FOXBOROUGH, Mass. -- When it comes to BenJarvus Green-Ellis' running style, one word sums it up best.
Green-Ellis banged his way to 98 yards on 16 carries -- an impressive 6.1-yard average -- spearheading a revived Patriots rushing attack that totaled an even 200 yards in Sunday's win over the Bills. He also made one of the heads-up plays of the day, recovering an unconventional onside kick attempt by the Bills late in the fourth quarter.
When it comes to running style, the 5-foot-11, 215-pound Green-Ellis won't often sprint past defenders. He's more likely to decisively burst through a hole and run over them.
"He gets it downhill, he finds what's there to get, and keeps positive yards," center Dan Koppen said. "He's a great running back to block for."
A dose of Green-Ellis, combined with a powerful push from the offensive line against a Bills defense still adjusting to a new 3-4 scheme, was exactly what the Patriots' offense needed Sunday.
A commitment to the run was a crucial part of the offensive game plan. When the game could have swung in either direction, the Patriots' running game settled things down and helped create more balance.

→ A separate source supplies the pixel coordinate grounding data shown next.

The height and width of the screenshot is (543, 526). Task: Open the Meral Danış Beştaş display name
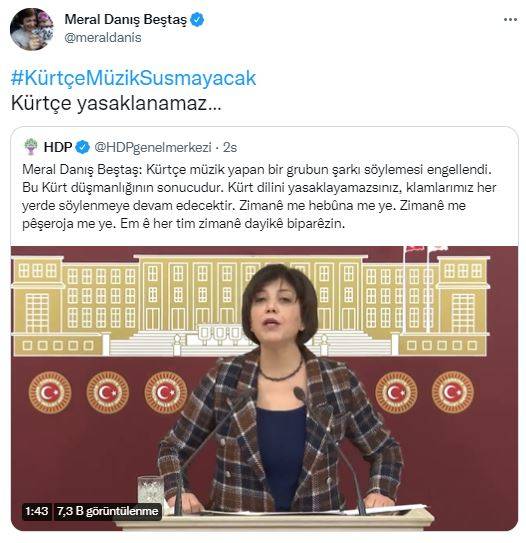tap(125, 19)
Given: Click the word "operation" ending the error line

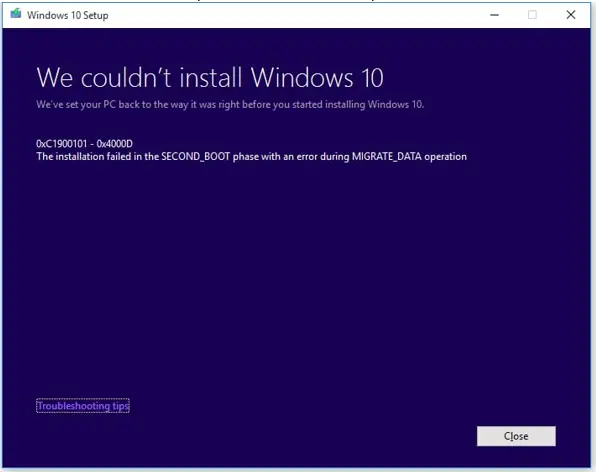Looking at the screenshot, I should coord(445,157).
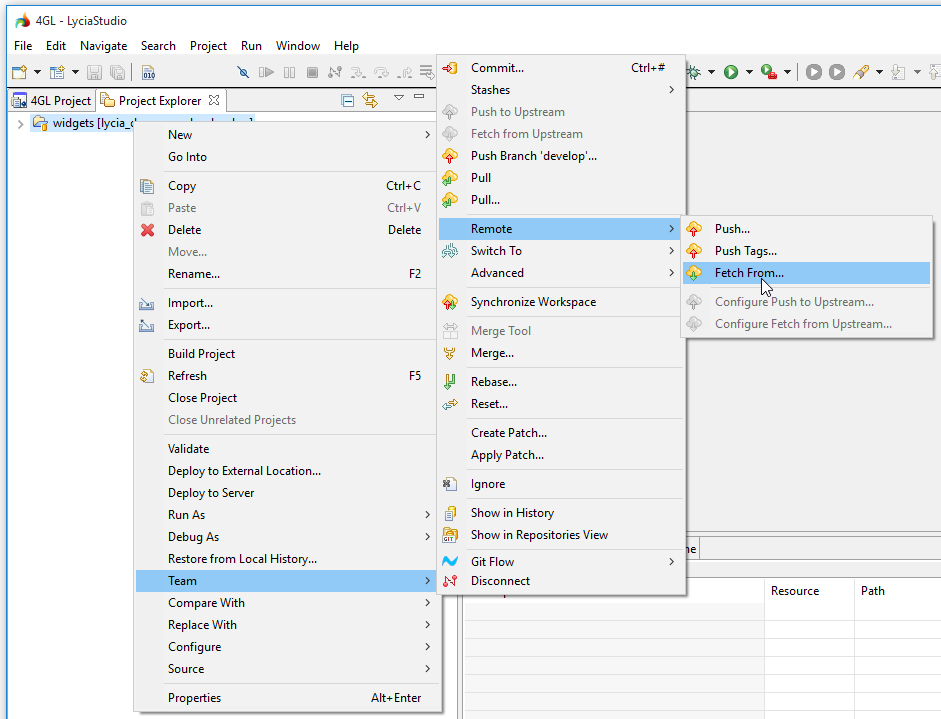Open the Run button dropdown arrow
This screenshot has width=941, height=719.
[748, 72]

"We set out to run the ball every week, and today we were able to execute it. When we're able to run it, it helps everything else," Koppen said.
Green-Ellis, a former rookie free agent who is carving out a larger role in the team's offense this season, was thrust into lead duty early in the third quarter when veteran Fred Taylor left the game with a toe injury and did not return. The Patriots also sprinkled in Danny Woodhead (3 rushes, 42 yards) in a third-down role, and called on veteran Sammy Morris (6 rushes, 19 yards) more in the second half.

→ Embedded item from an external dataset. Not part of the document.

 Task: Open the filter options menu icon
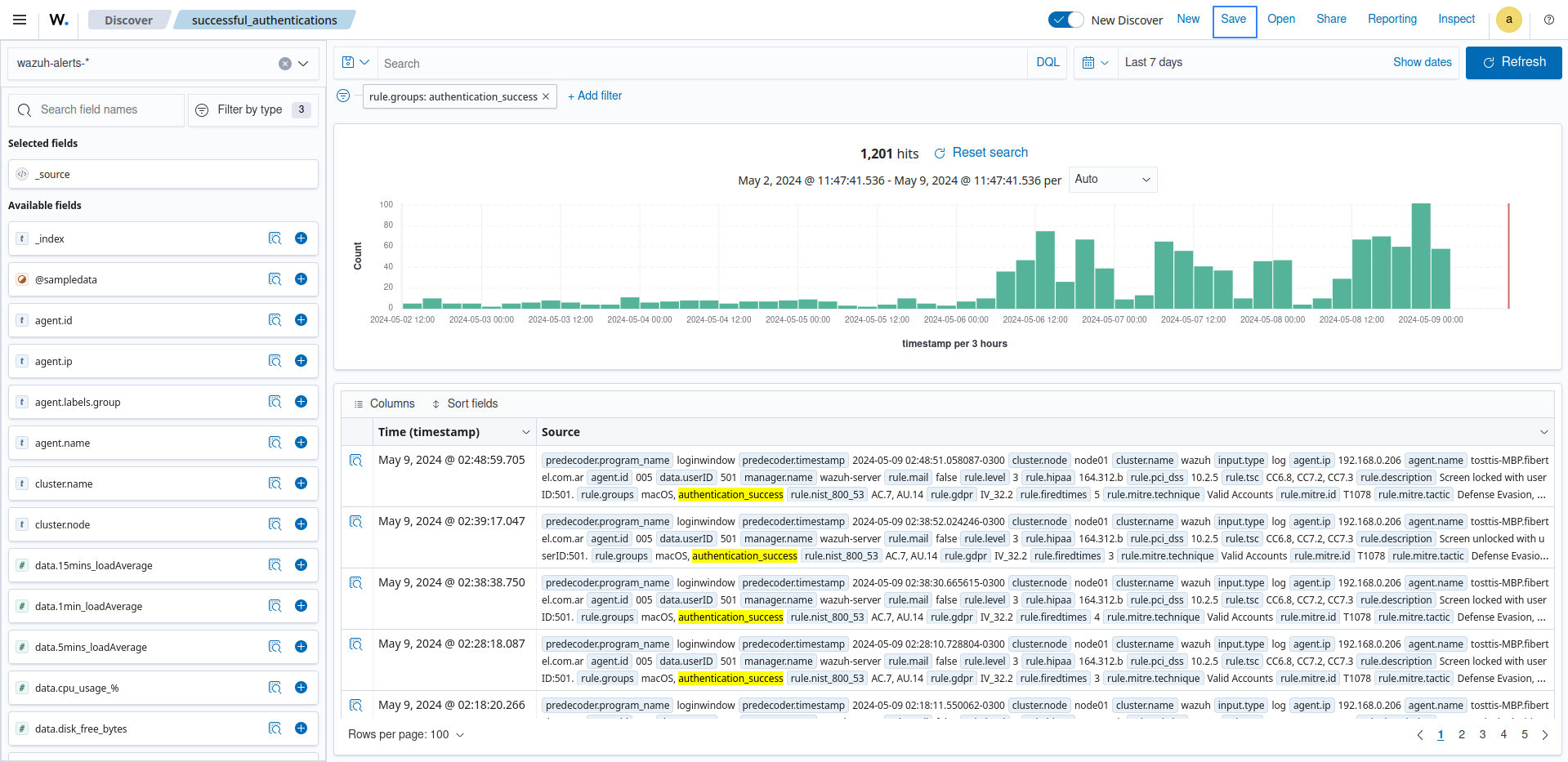point(343,96)

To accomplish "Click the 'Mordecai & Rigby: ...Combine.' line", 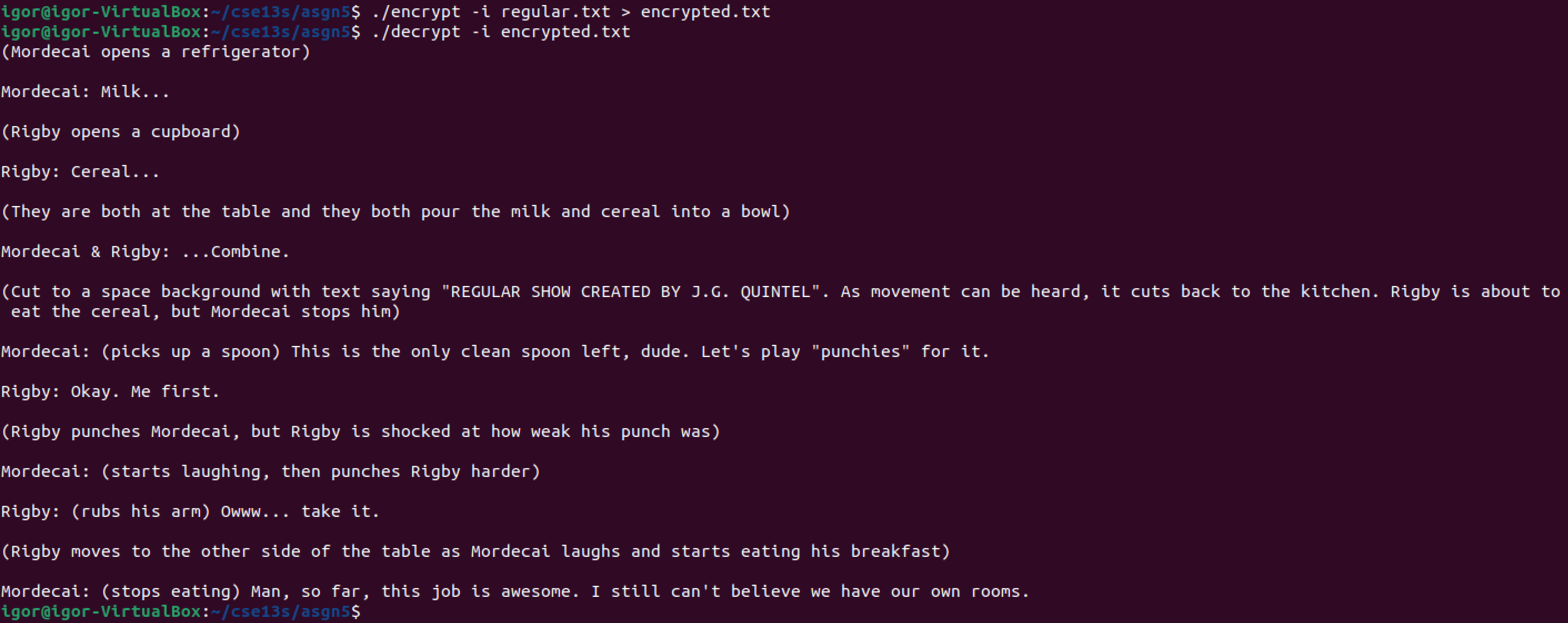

Any talk of the running game should also include the blocking up front, with left tackle Matt Light, left guard Dan Connolly, Koppen, right guard Stephen Neal and right tackles Sebastian Vollmer and Mark LeVoir controlling the line of scrimmage, along with tight ends Alge Crumpler and Rob Gronkowski.

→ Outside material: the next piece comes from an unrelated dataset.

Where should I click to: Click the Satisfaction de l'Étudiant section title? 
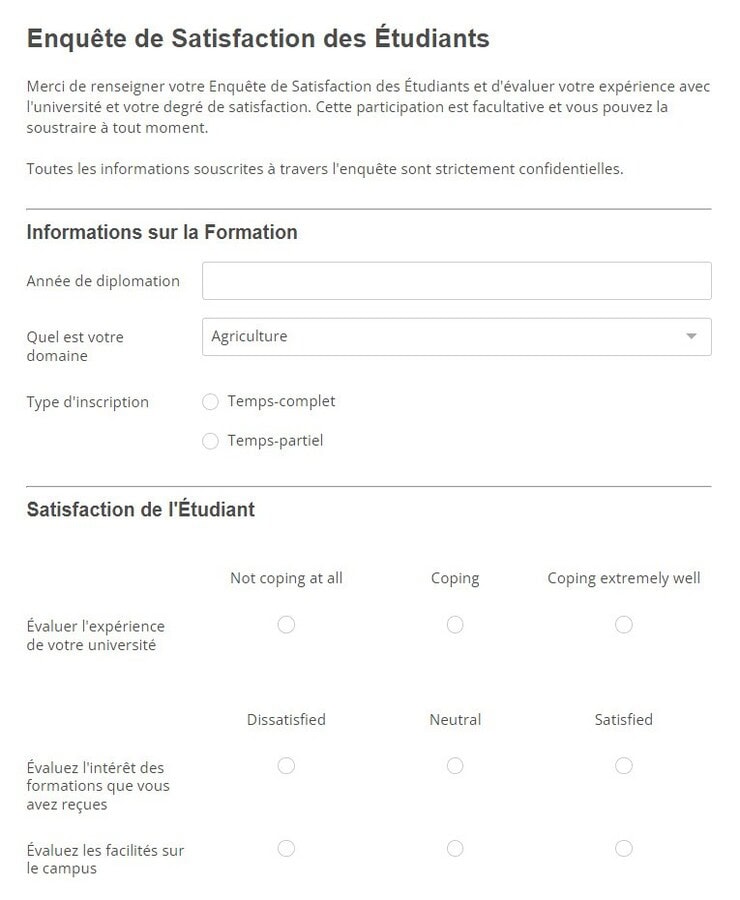(141, 509)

"I was just trying to run through the holes they created," said Green-Ellis, whose words reflected his running style -- straightforward and direct. "I didn't want us to lose any ground [when Taylor went out]."
With Taylor nagged by a toe injury in recent weeks, Green-Ellis could become an even more important part of the team's offense.
If he runs like he did Sunday, the Patriots shouldn't miss a beat.